Je me souviens...

 

Je me souviens de ce dimanche matin d'avril, c'était en 1997, c'était hier... Ce matin là, il ne faisait pas encore très chaud. J'étais pratiquement le seul à être habillé en court. Une belle connerie !

Les autres, tous les autres, arboraient encore cuissards longs et manchettes d'hiver. J'avais appris qu'un groupe de cyclistes se réunissait chaque dimanche matin à 8h00 sous cet abri bus. J'avais demandé l'autorisation de venir rouler avec eux, comme ça, pour voir un peu où j'en étais, et ils m'avaient accueilli à bras ouverts. Avec mes 2000 bornes au compteur, j'étais sûr de faire un malheur. Ils allaient voir un peu à qui ils avaient affaire !

Nous étions déjà une bonne huitaine de cyclistes lorsque je l'ai vu arriver. Lui, René. Pile poil à l'heure, pas une minute de retard. Quand j'ai vu l'allure de ce type, ça m'a miné le moral. Ce petit vieux, tout frêle, devait avoir pas loin de 70 ans. Il en avait en fait 2 de plus. En lui serrant la main, j'imaginais déjà l'allure de cyclo que nous allions devoir adopter pour ne pas le lâcher au bout de 3 kilomètres. "On va se le traîner durant tout l’entraînement !». Je me suis dit. Évidemment, je ne pouvais pas me douter.

Dès les premiers tours de roue, j'ai été rassuré. Il fallait se rendre à l’évidence : non seulement on ne se « traînait pas le vieux », mais en plus, il avait une vraie allure de coursier.

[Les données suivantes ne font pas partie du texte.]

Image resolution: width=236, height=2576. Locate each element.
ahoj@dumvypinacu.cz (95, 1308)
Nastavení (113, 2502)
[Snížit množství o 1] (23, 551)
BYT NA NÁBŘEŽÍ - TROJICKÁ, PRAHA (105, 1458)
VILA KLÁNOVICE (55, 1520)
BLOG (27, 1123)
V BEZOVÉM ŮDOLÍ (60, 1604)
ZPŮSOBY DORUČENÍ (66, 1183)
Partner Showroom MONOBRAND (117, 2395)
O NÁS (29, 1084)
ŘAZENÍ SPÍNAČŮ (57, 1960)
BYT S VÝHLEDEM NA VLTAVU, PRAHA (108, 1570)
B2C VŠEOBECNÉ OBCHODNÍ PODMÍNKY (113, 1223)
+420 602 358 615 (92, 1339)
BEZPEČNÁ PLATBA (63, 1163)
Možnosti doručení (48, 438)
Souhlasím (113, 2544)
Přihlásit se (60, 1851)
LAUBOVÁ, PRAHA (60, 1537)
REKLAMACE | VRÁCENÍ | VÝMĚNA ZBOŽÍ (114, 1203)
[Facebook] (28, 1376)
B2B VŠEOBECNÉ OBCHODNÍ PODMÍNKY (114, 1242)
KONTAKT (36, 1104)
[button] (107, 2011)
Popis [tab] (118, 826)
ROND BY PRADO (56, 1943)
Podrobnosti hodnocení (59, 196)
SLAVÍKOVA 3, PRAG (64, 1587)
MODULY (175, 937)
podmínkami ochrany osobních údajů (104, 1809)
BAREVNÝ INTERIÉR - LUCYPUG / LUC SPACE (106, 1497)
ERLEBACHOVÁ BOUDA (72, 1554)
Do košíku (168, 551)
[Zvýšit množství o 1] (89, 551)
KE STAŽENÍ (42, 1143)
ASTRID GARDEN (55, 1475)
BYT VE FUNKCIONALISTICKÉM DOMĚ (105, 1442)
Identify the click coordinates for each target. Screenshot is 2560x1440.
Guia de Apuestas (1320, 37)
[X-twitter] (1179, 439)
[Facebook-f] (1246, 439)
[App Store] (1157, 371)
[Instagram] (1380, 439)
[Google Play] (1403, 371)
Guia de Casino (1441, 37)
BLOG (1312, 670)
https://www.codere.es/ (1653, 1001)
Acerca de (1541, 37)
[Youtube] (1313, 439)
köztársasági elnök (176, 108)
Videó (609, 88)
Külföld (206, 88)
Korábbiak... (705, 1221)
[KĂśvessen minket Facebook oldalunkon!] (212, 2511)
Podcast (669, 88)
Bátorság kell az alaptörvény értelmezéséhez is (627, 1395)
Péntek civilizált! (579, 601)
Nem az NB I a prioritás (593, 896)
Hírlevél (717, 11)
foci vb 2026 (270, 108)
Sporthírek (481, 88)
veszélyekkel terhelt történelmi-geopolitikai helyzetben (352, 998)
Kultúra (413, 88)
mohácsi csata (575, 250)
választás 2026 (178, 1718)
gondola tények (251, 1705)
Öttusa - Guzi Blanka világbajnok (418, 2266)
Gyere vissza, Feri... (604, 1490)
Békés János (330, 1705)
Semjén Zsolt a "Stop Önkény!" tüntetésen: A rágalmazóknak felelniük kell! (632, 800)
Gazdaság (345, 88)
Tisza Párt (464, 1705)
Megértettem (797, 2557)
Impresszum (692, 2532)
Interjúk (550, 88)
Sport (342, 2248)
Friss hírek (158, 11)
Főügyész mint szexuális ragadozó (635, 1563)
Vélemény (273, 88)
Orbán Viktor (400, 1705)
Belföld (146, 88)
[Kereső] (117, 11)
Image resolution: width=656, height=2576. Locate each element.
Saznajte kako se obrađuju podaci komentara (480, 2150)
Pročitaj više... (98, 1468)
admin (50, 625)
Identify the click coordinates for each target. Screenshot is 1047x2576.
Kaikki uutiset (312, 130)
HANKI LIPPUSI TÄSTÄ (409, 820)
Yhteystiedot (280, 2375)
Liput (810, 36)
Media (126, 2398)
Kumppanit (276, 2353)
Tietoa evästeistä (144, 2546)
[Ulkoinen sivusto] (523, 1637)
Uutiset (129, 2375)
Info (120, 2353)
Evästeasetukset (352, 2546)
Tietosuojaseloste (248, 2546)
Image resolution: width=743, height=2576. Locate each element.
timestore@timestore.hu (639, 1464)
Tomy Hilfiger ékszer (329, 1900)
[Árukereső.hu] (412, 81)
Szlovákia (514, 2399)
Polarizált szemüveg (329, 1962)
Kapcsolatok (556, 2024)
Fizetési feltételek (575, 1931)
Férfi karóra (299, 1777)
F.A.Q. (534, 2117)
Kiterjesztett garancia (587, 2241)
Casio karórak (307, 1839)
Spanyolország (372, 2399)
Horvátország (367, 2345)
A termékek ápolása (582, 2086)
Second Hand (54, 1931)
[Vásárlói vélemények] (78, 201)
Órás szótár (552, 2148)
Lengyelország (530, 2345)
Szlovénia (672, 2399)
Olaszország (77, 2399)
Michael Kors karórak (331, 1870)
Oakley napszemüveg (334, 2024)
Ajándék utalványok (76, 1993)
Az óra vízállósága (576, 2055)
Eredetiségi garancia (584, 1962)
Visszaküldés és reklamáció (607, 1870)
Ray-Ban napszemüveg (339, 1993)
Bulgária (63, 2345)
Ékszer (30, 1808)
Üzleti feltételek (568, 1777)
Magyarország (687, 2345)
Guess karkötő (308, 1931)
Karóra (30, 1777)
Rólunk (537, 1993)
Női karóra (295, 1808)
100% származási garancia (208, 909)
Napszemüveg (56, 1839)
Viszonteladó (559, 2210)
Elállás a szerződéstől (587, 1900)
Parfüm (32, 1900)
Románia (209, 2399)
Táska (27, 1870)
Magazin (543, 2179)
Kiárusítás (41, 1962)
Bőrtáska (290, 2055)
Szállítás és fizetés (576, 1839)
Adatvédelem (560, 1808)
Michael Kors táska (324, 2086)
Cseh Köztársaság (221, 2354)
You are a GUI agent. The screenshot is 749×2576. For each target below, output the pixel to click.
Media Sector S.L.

Le coup de grâce, ce fut à l’entame de la première bosse, celle qui monte au dessus de la cascade de Glandieu. Cette fois, c'était sûr, les choses sérieuses allaient pouvoir commencer, j'allais enfin pouvoir faire étalage de tout mes talents de grimpeur. Tout au moins l'imaginais-je.

C'est Jean-Claude qui a attaqué le premier, dès le pied de la bosse. Lorsque je l'ai vu se mettre en danseuse et partir à toute allure, tête baissée et mains en bas du guidon, j'ai essayé de contrer en partant derrière lui. Pas une partie de plaisir, cette côte ! L'écart ne se réduisait pas. Je m'étais déjà résigné et plus où moins satisfait à faire "deux" en haut de la côte lorsque j'ai vu une espèce de fusée rouge et jaune me passer par la gauche. J'ai tourné la tête, et j'ai vu René, en danseuse, à bloc, me doubler sans un regard et me lâcher inexorablement. J'en n'ai pas cru mes yeux ! Dès cet instant, j'ai compris qu'il n’était pas un cycliste comme les autres.

Le vélo, c’était sa vie. Depuis son plus jeune âge, il ne concevait pas une semaine sans enfourcher sa bicyclette. 10000 kilomètres par an, c’était le tarif… Combien de fois ai-je pu le croiser sur son vélo sous la pluie, dans le froid ou le vent, alors que j'avais moi-même renoncé à sortir dans des conditions pareilles ?

René était un coriace, un dur au mal, un de ceux qui ne s’en laisse pas compter. Il était aussi un incroyable exemple pour tous les jeunes cyclistes. Un type discret, dévoué et  apprécié de tous.

Il aimait la compétition, c’est certain, mais il aimait aussi le simple contact des autres cyclistes : rouler nez au vent à travers les champs et les bois, cheminer les petites routes de l’Ain, du Nord-Isère et de l’Avant Pays Savoyard à nos côtés. Combien de kilomètres avons nous parcourus ensemble ? Combien d'heures de selle ? Combien de discussions ? Combien de souvenirs ?

Il y a quelques mois encore, il nous accompagnait. Il roulait toujours comme un coureur, pas un cyclotouriste. Il n'avait pas abdiqué. Finir une bosse devant lui était déjà une petite victoire en soi. On a appris qu'il était atteint d'un cancer de la plèvre, au mois d'août dernier. Depuis, il n'est plus revenu s'entraîner avec nous.

Aujourd’hui, il n’est plus là. Nous continuons d'aller rouler tous les dimanche. Nous empruntons les routes que nous avons mille fois empruntées avec lui, nous grimpons les mêmes bosses et traversons les mêmes communes, mais c'est sans lui, et il nous manque. Par son courage et son incroyable capacité à se surpasser, il nous a marqué pour la vie.